Crossing a Lineby chucklesToday I have crossed a line. I'm not sure of the significance of it, as I've crossed similar lines, but todays for some reason feel that much more poignient. I went to the drugstore to buy diapers to facilitate training with the files hear. I was atounded at how easy and pleasent the experience was. In the past, buying panties or other toys for my amusement was usually a harrowing experience. Clerks staring down their noses at me, looking like they know exactly why I'm buying something. Especially when I bought the butt plug- the lady there got al uppity just because I didn't want to keep the reciept, what am I going to do, put it on my tax return?

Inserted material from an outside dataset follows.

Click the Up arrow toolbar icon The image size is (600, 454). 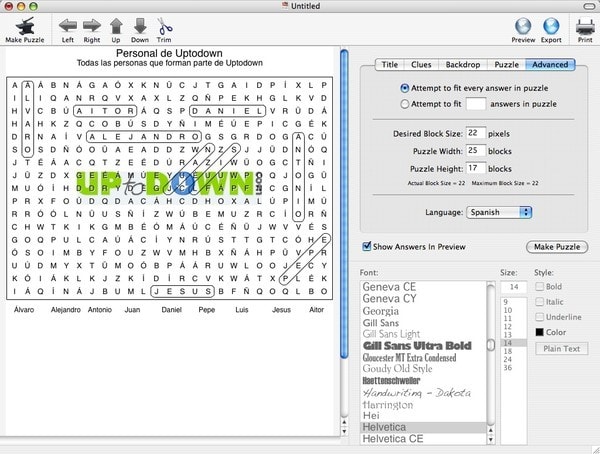(116, 25)
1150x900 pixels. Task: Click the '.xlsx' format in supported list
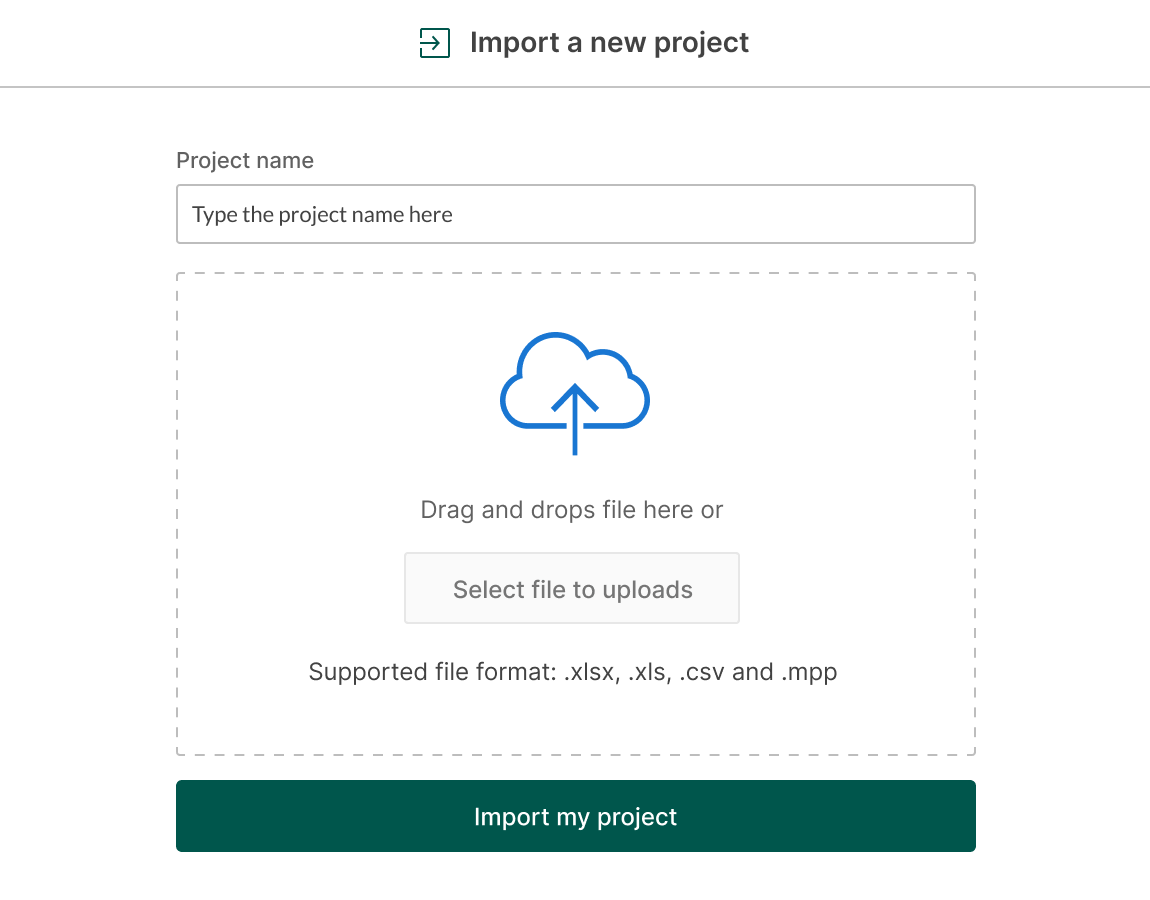click(x=589, y=672)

Some of these lines phased me. Like when I realised how far I could go for humiliation. Buying panties is one thing, realising that you'r willing shit yourself if told to is another. For some reason, however, just buying diapers, cheerfully, with a nod and "Thanks to the cashier, has hit me pretty hard. I'm happy I did it, I can't describe the elation I feel at the free access I have to them. And I want to continue my hypnotraining. Thats not the issue.
I guess the issue is that I am just continually suprised at my willingness to be disgusting, and the comlete lack of validation I feel at doing by myself. The lament of my life has always been that I could never find another person that understands the depths to which I am willing to lower myself. And so I must do it alone. I, a man who wants to serve has only himself.
I guess I wish that I had been told to buy the diapers.